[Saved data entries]
━━━━━━

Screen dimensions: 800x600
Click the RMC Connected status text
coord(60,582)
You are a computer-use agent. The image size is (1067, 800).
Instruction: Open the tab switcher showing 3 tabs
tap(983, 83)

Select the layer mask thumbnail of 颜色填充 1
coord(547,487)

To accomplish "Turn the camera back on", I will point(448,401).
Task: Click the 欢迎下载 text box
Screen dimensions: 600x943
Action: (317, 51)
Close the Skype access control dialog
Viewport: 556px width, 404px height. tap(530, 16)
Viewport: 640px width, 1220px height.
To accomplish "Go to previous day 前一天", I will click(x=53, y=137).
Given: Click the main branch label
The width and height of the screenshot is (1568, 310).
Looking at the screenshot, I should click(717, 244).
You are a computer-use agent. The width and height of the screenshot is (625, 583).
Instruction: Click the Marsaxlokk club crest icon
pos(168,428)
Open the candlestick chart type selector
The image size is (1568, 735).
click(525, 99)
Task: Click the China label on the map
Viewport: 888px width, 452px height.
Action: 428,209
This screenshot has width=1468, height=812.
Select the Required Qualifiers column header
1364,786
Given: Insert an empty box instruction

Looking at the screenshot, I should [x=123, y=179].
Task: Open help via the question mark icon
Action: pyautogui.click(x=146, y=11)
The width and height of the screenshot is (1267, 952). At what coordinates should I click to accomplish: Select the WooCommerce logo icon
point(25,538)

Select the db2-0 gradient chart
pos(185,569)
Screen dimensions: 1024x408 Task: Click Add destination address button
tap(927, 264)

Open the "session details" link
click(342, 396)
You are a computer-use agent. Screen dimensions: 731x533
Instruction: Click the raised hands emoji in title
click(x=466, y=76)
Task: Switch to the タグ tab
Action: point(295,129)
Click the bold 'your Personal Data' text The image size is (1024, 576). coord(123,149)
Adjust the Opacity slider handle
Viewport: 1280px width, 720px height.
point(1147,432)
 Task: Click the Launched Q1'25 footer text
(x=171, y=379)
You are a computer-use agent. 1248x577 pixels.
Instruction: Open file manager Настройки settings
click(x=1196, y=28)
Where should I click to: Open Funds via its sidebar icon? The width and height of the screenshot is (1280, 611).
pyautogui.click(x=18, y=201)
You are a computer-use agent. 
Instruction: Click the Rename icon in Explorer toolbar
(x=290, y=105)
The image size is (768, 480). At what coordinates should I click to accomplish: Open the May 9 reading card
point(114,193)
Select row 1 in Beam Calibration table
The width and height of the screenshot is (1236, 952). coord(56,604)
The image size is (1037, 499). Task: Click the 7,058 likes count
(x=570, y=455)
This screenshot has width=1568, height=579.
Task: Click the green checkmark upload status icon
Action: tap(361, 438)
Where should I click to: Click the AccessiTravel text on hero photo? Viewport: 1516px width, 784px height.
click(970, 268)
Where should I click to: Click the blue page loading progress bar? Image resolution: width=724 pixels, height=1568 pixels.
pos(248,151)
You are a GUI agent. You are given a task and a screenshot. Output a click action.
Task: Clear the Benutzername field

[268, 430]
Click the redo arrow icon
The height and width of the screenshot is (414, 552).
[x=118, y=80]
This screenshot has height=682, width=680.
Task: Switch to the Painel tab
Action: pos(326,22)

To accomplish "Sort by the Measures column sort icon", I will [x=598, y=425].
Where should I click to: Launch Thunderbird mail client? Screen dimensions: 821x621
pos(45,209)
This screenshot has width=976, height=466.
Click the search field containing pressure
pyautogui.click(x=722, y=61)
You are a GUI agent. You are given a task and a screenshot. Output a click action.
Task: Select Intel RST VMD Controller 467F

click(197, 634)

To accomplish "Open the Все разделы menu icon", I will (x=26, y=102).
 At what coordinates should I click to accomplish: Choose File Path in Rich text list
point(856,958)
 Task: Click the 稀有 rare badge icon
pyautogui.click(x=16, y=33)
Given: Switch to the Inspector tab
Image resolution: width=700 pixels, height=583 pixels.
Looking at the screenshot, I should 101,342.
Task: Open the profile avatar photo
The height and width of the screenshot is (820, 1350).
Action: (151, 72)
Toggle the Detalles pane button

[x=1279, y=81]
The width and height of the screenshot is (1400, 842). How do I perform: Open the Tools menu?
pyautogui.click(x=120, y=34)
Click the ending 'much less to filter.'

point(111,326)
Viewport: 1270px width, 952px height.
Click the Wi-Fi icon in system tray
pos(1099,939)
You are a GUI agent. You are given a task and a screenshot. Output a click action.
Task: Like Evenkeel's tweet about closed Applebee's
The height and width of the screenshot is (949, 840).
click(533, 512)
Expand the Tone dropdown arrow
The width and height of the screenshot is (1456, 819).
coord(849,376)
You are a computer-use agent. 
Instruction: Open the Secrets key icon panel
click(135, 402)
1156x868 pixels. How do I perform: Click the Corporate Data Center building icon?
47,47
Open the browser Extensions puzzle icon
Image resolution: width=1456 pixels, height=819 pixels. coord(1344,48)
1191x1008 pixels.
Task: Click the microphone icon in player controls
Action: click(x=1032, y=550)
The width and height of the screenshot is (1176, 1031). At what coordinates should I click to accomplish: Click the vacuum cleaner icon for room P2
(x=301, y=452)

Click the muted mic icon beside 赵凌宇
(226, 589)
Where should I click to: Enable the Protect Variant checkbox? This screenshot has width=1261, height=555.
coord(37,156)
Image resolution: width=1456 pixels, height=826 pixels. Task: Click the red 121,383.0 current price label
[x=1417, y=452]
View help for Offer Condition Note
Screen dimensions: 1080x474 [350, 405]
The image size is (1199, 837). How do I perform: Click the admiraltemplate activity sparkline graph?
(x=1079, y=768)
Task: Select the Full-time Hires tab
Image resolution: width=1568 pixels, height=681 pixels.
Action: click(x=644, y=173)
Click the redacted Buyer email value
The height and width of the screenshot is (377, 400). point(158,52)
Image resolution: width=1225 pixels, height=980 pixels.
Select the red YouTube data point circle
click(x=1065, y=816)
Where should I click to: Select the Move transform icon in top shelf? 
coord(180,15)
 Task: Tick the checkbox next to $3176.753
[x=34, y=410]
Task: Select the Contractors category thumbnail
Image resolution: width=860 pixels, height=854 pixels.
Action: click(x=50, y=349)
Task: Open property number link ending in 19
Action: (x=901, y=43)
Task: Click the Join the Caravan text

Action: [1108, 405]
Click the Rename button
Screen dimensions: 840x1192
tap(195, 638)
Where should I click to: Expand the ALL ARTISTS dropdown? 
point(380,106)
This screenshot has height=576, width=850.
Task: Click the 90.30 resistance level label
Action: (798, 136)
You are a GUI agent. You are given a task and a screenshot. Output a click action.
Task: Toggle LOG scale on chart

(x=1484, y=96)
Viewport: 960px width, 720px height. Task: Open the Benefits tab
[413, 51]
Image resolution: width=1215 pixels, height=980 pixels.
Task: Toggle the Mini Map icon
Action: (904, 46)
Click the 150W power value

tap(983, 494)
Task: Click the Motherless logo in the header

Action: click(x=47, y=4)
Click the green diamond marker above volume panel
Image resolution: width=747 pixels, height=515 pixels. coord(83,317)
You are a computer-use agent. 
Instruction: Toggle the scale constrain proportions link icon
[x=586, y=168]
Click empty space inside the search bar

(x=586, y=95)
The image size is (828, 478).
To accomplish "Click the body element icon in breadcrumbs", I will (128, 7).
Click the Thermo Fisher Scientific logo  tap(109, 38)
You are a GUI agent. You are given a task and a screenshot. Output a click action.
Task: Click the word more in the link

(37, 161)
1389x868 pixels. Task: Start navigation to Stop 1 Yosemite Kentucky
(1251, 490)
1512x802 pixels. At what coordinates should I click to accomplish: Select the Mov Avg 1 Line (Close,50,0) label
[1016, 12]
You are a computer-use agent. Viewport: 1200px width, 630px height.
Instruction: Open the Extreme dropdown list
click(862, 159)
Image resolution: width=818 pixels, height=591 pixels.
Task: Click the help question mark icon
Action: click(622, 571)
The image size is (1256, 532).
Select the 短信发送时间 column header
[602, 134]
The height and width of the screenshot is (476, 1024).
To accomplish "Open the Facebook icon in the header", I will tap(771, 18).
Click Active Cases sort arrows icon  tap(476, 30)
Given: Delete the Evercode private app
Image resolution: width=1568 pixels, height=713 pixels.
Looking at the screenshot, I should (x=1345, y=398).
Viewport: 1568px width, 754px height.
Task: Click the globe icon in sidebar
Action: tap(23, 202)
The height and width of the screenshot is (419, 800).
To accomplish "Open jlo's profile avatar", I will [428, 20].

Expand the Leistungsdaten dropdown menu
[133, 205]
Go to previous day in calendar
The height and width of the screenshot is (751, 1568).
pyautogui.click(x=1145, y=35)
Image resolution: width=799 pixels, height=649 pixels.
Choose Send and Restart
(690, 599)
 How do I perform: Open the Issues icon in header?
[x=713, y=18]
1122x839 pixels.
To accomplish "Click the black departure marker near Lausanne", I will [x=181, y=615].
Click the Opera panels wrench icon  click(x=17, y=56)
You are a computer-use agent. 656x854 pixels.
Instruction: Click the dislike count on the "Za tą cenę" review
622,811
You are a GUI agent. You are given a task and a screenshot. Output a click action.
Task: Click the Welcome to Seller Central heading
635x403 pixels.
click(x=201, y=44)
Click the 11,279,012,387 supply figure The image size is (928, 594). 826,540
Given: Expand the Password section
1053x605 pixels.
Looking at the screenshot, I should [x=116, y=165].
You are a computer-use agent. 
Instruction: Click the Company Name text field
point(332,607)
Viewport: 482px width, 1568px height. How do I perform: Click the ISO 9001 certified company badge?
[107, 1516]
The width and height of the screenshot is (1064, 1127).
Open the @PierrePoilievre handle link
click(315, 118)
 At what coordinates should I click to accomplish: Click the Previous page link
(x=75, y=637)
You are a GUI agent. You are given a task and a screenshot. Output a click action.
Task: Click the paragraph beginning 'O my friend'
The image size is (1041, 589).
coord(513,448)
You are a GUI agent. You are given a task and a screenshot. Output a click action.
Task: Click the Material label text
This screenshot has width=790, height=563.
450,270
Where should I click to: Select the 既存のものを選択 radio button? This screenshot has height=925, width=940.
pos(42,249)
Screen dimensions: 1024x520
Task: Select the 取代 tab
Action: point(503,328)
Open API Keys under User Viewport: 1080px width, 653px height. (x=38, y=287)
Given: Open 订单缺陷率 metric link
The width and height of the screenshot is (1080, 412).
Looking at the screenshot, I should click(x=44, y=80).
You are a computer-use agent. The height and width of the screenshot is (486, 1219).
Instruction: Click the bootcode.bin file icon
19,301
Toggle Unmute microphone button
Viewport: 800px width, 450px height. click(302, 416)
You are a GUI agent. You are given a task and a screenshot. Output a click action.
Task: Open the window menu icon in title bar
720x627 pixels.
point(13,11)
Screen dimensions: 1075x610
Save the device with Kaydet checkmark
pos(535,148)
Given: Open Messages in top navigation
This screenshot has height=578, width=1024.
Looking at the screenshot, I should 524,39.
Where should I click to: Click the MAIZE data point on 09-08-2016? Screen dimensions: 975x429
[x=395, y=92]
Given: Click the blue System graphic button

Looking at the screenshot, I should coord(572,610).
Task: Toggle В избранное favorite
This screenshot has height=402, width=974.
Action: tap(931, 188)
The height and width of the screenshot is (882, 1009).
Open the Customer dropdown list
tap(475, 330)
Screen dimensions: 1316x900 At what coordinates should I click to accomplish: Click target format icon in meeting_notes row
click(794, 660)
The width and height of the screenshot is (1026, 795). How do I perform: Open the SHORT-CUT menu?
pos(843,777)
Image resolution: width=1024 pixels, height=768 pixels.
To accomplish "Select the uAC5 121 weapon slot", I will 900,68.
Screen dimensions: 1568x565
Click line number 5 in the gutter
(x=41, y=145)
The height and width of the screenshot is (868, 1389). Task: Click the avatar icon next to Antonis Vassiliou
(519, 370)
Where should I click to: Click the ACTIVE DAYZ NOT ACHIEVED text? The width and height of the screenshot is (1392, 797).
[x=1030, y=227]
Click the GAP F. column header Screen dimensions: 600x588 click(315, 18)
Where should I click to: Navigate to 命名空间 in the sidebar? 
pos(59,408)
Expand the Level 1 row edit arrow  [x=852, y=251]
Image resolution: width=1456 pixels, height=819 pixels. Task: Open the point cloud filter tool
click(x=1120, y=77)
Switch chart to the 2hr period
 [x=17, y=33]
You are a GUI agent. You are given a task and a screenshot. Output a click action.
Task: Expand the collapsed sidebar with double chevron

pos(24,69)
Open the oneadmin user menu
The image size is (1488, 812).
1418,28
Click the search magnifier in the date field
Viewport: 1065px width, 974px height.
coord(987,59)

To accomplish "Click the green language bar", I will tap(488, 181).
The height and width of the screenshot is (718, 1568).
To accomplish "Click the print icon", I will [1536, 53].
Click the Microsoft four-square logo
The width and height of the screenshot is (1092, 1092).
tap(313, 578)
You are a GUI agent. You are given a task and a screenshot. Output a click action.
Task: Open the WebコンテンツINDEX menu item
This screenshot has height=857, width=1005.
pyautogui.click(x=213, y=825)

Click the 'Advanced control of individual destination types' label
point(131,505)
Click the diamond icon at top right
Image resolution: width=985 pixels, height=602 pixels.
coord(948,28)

━━━━━━

#### ASSIGNMENT
Up to and including the line with "You are a computer-use agent. Screen", transcribe the entries above exactly, starting from their first line.

#### TASK OUTPUT
Screen dimensions: 800x600
Click the RMC Connected status text
coord(60,582)
You are a computer-use agent. The image size is (1067, 800).
Instruction: Open the tab switcher showing 3 tabs
tap(983, 83)

Select the layer mask thumbnail of 颜色填充 1
coord(547,487)

To accomplish "Turn the camera back on", I will point(448,401).
Task: Click the 欢迎下载 text box
Screen dimensions: 600x943
Action: (317, 51)
Close the Skype access control dialog
Viewport: 556px width, 404px height. tap(530, 16)
Viewport: 640px width, 1220px height.
To accomplish "Go to previous day 前一天", I will click(x=53, y=137).
Given: Click the main branch label
The width and height of the screenshot is (1568, 310).
Looking at the screenshot, I should click(717, 244).
You are a computer-use agent. The width and height of the screenshot is (625, 583).
Instruction: Click the Marsaxlokk club crest icon
pos(168,428)
Open the candlestick chart type selector
The image size is (1568, 735).
click(525, 99)
Task: Click the China label on the map
Viewport: 888px width, 452px height.
Action: 428,209
This screenshot has width=1468, height=812.
Select the Required Qualifiers column header
1364,786
Given: Insert an empty box instruction

Looking at the screenshot, I should [x=123, y=179].
Task: Open help via the question mark icon
Action: pyautogui.click(x=146, y=11)
The width and height of the screenshot is (1267, 952). At what coordinates should I click to accomplish: Select the WooCommerce logo icon
point(25,538)

Select the db2-0 gradient chart
pos(185,569)
Screen dimensions: 1024x408 Task: Click Add destination address button
tap(927, 264)

Open the "session details" link
click(342, 396)
You are a computer-use agent. Screen dimensions: 731x533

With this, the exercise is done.